====== Data for this task
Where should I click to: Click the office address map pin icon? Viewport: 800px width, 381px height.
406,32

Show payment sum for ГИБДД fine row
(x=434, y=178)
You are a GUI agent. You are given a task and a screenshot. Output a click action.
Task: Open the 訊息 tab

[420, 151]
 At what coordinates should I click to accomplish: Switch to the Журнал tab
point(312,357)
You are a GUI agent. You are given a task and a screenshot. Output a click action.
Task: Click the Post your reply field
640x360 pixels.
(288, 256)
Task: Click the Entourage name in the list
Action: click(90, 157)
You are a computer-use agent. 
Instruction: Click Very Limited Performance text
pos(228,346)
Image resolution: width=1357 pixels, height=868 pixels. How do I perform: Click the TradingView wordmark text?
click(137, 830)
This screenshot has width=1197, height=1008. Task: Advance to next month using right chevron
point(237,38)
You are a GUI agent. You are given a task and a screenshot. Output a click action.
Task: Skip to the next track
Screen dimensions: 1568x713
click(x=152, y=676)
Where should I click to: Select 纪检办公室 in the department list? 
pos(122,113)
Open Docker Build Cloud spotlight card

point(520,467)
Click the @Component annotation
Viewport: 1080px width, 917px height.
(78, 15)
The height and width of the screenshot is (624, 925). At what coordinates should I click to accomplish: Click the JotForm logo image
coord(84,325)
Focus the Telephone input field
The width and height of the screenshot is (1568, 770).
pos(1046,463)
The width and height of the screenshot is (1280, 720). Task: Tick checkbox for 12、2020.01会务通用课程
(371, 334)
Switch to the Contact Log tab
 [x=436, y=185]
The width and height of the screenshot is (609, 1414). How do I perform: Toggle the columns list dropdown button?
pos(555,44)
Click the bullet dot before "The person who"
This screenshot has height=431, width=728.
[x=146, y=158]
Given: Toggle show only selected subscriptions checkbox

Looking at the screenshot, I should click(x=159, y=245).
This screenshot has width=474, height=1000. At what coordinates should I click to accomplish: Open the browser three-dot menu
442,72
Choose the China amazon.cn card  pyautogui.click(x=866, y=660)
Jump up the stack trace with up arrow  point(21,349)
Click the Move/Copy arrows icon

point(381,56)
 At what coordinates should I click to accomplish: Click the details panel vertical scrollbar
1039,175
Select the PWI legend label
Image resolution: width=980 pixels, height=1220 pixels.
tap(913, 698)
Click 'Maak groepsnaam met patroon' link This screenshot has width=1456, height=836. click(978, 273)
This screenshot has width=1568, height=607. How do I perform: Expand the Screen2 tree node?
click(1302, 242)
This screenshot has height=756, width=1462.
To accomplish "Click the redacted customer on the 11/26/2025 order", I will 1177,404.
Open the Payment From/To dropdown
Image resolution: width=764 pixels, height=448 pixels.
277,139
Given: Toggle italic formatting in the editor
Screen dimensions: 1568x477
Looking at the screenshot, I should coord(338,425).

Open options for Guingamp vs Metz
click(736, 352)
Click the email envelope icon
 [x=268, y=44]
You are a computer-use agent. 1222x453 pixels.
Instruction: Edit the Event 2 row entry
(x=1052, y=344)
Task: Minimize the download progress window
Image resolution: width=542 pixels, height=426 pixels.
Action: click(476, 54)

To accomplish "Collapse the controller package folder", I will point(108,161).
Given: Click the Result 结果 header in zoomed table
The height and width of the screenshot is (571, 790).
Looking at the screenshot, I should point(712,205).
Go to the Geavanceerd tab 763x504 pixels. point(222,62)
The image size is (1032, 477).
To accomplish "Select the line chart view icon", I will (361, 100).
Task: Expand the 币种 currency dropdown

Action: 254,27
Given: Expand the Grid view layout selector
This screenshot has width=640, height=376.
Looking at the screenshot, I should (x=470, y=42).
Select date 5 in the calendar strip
============
### Task description
Identify every line above that includes the word "computer", and show those lines.

### Result of this task
You are a computer-use agent. 
You are a computer-use agent. 1222x453 pixels.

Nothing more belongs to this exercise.